**Work item:**
From the records below, copy word for word the lines starting at the one that contains "This screenshot has width=1280, height=720." and ending after the one that contains "The image size is (1832, 875).".

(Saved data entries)
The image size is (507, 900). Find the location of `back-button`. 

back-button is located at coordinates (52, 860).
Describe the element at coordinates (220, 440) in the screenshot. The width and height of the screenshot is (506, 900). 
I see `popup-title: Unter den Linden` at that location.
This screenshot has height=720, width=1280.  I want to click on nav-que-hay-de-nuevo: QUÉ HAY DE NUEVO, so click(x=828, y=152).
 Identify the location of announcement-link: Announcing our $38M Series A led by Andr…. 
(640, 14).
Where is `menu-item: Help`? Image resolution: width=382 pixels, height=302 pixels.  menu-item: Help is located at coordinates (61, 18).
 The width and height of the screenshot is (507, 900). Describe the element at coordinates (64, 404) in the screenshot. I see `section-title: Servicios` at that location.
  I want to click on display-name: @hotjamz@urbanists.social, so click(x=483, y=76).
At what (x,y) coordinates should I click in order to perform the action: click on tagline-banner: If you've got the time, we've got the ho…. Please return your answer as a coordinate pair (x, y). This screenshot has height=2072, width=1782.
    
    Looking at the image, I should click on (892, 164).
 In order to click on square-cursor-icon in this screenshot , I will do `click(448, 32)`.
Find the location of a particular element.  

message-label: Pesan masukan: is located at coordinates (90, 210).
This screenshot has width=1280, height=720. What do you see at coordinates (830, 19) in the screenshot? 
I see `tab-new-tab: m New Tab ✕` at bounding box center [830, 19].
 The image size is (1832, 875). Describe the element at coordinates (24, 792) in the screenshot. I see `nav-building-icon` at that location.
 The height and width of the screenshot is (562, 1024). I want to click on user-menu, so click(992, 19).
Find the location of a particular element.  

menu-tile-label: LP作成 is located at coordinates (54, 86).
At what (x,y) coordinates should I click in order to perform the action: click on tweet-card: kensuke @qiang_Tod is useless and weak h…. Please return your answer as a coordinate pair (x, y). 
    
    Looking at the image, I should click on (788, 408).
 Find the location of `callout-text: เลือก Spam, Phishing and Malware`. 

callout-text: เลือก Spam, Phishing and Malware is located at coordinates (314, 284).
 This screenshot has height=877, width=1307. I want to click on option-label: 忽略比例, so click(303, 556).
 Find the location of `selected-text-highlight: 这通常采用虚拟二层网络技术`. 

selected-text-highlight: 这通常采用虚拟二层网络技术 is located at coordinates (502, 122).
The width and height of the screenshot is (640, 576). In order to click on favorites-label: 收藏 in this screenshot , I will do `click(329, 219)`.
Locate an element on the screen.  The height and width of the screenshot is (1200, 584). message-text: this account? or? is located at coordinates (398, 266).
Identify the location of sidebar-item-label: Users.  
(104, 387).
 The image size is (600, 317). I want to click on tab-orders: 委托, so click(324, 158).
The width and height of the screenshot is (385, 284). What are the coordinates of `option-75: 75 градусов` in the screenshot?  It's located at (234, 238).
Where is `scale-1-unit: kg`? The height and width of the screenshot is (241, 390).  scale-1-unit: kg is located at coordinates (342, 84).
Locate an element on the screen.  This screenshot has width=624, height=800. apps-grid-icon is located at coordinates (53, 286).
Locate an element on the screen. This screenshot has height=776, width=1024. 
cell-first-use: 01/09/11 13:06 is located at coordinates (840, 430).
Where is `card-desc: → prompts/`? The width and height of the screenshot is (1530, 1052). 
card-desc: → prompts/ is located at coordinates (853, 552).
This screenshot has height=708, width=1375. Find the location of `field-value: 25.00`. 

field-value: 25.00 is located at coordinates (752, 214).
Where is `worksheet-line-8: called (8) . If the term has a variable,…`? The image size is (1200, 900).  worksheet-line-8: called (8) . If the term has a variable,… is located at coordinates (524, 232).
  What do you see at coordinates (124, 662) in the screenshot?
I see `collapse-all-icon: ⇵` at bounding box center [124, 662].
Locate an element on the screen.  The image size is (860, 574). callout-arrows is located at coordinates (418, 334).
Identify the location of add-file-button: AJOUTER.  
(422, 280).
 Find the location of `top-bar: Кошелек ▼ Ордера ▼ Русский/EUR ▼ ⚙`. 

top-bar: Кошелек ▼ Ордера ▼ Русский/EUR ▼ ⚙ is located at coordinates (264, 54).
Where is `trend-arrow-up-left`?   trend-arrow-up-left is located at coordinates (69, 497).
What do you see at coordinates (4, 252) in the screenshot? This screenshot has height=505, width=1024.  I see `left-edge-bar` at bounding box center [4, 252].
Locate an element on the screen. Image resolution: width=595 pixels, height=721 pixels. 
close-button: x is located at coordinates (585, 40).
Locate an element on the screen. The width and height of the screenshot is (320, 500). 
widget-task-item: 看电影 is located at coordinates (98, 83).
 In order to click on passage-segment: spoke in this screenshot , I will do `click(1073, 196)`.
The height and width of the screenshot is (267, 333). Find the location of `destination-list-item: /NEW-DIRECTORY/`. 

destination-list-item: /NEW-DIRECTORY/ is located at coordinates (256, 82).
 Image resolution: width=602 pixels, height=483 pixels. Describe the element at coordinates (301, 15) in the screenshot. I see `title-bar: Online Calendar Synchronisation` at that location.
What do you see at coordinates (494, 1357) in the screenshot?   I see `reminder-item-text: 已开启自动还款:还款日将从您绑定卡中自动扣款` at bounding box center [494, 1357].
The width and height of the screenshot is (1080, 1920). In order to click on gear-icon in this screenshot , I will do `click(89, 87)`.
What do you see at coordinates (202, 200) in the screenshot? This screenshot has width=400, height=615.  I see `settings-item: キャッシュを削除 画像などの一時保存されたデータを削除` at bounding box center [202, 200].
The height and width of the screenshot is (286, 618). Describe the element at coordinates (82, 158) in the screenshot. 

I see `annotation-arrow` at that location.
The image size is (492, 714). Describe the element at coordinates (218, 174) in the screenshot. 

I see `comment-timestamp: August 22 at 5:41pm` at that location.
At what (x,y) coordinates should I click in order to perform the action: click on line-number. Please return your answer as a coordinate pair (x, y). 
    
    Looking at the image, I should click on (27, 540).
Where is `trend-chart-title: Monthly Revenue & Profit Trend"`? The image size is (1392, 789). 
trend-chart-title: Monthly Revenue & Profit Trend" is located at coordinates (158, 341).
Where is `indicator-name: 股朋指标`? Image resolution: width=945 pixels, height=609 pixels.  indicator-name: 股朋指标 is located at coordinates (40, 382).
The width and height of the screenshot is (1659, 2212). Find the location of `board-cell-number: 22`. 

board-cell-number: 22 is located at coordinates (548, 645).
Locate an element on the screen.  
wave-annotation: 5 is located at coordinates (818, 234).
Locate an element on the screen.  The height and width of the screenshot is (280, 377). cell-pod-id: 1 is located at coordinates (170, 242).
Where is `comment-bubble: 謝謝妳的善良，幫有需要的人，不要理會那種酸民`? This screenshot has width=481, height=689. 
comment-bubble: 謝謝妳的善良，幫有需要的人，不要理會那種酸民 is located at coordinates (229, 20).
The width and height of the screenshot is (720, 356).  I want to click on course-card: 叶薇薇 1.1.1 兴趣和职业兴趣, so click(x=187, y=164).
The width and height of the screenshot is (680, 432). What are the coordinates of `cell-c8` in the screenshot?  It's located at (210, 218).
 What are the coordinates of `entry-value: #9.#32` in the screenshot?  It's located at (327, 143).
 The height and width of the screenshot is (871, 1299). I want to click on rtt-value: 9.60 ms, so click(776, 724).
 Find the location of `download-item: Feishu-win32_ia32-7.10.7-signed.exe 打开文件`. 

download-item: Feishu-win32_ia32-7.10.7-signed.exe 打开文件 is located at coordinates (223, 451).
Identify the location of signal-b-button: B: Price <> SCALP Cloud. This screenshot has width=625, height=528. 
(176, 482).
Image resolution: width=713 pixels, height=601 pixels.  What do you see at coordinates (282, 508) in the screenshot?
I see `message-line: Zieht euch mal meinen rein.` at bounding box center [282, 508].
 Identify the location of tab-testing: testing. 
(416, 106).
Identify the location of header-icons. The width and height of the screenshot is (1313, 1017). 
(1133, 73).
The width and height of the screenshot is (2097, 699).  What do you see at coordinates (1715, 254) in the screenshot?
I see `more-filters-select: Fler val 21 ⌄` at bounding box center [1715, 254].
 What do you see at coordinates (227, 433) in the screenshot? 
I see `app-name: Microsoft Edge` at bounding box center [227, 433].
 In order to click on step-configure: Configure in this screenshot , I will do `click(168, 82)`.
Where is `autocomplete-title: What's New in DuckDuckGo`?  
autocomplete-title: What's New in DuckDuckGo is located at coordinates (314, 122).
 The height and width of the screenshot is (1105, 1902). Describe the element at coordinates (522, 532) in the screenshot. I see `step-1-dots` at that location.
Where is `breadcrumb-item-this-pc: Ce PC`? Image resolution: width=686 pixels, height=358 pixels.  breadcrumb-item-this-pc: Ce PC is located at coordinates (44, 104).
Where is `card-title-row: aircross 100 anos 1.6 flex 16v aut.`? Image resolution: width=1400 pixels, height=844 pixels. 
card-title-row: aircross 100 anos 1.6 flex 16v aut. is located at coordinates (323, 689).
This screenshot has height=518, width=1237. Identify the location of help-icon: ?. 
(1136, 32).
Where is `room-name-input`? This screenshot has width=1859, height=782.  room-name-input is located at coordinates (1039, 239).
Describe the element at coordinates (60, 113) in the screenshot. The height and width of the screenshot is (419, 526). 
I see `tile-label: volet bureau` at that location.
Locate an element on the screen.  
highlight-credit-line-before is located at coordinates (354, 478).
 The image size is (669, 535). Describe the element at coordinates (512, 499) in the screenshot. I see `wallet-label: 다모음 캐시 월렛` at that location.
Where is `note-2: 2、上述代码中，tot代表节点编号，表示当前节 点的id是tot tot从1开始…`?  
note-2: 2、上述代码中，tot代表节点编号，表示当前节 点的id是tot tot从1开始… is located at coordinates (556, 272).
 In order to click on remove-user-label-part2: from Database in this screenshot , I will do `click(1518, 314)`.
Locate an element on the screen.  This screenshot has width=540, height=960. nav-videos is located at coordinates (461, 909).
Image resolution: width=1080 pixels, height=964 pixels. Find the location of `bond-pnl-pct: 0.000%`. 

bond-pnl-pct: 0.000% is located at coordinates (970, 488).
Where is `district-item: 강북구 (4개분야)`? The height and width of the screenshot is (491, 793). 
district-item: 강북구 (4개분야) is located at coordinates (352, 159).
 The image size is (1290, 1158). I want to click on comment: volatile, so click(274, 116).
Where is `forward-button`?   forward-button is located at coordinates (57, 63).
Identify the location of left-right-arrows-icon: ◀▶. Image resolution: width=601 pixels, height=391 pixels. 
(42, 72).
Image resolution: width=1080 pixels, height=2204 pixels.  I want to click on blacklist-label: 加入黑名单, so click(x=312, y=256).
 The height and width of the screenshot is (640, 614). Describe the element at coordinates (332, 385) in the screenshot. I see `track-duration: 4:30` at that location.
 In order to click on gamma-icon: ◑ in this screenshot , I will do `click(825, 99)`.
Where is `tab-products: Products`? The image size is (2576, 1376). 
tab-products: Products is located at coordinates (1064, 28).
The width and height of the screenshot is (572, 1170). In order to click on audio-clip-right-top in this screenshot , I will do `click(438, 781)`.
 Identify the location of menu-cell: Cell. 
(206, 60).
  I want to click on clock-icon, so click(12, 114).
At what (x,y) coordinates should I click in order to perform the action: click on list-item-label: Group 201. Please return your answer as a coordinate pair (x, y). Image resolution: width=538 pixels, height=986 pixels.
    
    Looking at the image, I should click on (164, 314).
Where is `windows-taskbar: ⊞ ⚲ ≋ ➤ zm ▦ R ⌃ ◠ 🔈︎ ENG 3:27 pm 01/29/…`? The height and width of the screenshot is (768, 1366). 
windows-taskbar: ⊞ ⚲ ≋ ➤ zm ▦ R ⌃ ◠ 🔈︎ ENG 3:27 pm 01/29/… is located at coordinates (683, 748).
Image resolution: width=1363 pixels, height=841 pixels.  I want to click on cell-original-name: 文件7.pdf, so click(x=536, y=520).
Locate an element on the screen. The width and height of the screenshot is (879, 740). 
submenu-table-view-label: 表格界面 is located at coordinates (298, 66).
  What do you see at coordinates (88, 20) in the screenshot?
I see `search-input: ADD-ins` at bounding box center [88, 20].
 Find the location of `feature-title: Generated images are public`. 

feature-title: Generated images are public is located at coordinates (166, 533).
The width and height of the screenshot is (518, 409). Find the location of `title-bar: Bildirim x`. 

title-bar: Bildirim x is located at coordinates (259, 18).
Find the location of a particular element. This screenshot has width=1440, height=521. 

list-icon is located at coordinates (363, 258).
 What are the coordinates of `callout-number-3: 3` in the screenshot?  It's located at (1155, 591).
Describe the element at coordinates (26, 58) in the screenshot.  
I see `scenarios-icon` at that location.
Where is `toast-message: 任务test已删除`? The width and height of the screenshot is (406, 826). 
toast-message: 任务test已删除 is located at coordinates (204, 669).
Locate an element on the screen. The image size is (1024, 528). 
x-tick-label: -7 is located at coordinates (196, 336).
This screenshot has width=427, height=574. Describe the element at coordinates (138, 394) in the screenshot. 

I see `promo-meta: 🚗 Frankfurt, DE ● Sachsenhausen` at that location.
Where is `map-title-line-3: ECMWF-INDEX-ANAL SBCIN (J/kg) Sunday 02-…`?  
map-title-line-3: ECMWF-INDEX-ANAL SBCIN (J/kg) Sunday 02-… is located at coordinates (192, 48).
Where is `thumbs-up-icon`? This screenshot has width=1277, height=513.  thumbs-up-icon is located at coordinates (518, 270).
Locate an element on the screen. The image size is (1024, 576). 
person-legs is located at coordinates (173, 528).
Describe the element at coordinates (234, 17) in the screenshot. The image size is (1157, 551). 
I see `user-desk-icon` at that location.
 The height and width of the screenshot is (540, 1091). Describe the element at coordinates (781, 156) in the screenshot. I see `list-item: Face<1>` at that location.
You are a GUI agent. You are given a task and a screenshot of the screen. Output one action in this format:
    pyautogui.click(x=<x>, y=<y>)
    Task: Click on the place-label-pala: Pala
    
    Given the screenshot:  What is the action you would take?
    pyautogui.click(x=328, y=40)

**Exercise response:**
This screenshot has width=1280, height=720. What do you see at coordinates (830, 19) in the screenshot? 
I see `tab-new-tab: m New Tab ✕` at bounding box center [830, 19].
 The image size is (1832, 875). Describe the element at coordinates (24, 792) in the screenshot. I see `nav-building-icon` at that location.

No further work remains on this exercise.